Scan the records for lines with the word "computer", and copy every such line.

Records contained in a dataset:

-- Opening Marker --

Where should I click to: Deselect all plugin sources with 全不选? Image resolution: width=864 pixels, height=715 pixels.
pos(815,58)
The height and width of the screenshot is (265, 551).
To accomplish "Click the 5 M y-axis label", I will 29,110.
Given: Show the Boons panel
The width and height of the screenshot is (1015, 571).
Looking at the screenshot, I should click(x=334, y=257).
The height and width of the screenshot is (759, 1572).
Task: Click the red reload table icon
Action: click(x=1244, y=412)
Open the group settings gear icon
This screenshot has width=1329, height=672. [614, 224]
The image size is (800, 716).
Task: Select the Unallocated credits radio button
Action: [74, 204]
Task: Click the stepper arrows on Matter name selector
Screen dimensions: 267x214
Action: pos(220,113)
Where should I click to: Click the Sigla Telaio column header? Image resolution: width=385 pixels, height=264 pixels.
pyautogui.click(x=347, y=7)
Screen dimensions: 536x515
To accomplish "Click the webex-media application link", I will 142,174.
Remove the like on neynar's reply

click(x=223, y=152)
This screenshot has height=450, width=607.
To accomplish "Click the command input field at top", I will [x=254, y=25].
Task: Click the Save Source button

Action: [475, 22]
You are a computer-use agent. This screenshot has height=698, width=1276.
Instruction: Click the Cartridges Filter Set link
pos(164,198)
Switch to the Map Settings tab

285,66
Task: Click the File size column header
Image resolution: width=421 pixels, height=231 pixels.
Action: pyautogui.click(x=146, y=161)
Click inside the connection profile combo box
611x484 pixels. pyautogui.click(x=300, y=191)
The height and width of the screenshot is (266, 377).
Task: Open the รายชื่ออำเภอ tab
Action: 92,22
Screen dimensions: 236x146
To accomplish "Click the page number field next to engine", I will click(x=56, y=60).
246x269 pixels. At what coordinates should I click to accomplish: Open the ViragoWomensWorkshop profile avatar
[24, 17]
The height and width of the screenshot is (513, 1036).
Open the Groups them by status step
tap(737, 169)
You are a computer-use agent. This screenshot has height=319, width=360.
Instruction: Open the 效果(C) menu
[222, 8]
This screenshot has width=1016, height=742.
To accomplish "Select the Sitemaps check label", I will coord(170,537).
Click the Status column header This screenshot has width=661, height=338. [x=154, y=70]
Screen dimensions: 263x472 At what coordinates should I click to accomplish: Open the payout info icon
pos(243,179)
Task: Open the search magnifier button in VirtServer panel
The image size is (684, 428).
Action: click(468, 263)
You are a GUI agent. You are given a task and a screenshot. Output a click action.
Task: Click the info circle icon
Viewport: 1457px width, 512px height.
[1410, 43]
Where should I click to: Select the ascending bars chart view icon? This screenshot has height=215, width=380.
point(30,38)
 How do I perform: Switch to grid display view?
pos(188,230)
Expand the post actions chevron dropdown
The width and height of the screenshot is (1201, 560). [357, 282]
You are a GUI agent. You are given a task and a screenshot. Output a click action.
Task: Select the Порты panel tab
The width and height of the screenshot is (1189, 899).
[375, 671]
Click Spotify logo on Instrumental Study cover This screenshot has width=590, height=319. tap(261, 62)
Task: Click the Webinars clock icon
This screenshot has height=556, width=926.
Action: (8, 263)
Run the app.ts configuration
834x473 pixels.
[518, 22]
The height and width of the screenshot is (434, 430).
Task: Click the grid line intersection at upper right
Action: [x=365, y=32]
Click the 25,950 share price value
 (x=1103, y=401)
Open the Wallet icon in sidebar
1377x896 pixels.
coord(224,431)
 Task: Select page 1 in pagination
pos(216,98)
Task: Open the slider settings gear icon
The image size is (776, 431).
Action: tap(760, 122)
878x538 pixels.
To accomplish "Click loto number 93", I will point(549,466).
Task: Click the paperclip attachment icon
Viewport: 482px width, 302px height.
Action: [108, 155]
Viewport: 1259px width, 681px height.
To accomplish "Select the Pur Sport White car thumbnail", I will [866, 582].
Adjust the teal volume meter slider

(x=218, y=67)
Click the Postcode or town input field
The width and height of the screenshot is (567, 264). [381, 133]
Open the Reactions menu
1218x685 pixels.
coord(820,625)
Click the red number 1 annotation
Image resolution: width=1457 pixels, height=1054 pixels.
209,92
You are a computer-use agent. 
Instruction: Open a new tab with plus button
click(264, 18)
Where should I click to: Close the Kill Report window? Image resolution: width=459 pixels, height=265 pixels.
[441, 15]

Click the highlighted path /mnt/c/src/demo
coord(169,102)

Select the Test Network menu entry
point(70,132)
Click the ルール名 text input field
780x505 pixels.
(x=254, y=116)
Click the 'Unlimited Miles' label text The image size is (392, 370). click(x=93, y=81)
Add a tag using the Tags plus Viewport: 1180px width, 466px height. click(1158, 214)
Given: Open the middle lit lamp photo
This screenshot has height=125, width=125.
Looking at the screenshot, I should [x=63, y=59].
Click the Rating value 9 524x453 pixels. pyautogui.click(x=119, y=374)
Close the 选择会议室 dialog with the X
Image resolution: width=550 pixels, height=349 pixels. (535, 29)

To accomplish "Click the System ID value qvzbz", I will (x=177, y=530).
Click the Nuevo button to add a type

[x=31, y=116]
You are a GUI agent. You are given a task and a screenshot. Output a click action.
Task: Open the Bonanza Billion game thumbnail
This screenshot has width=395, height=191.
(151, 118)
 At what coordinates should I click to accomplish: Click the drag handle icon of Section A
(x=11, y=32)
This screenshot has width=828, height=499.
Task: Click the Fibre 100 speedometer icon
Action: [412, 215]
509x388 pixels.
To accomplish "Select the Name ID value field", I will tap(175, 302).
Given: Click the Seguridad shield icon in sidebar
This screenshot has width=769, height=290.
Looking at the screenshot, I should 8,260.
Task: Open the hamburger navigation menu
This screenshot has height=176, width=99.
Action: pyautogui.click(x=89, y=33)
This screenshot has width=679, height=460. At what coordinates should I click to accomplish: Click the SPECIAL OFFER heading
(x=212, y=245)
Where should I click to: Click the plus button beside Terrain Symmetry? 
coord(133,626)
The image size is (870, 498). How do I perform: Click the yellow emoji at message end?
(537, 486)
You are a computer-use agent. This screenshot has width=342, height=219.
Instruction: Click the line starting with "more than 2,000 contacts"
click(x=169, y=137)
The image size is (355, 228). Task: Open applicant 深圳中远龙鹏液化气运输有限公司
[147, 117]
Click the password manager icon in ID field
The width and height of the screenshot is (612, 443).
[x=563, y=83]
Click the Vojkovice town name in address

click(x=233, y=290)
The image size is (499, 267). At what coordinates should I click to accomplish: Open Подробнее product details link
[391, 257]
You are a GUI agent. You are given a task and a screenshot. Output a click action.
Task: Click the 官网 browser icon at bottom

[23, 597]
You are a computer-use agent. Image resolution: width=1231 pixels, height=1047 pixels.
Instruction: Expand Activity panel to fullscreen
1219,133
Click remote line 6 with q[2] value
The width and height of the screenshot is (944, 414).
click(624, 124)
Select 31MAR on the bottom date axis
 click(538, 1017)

-- Closing Marker --

**Response to the exercise:**
You are a computer-use agent. This screenshot has height=698, width=1276.
You are a computer-use agent. This screenshot has height=319, width=360.
You are a computer-use agent. 
You are a computer-use agent. This screenshot has width=342, height=219.
You are a computer-use agent. Image resolution: width=1231 pixels, height=1047 pixels.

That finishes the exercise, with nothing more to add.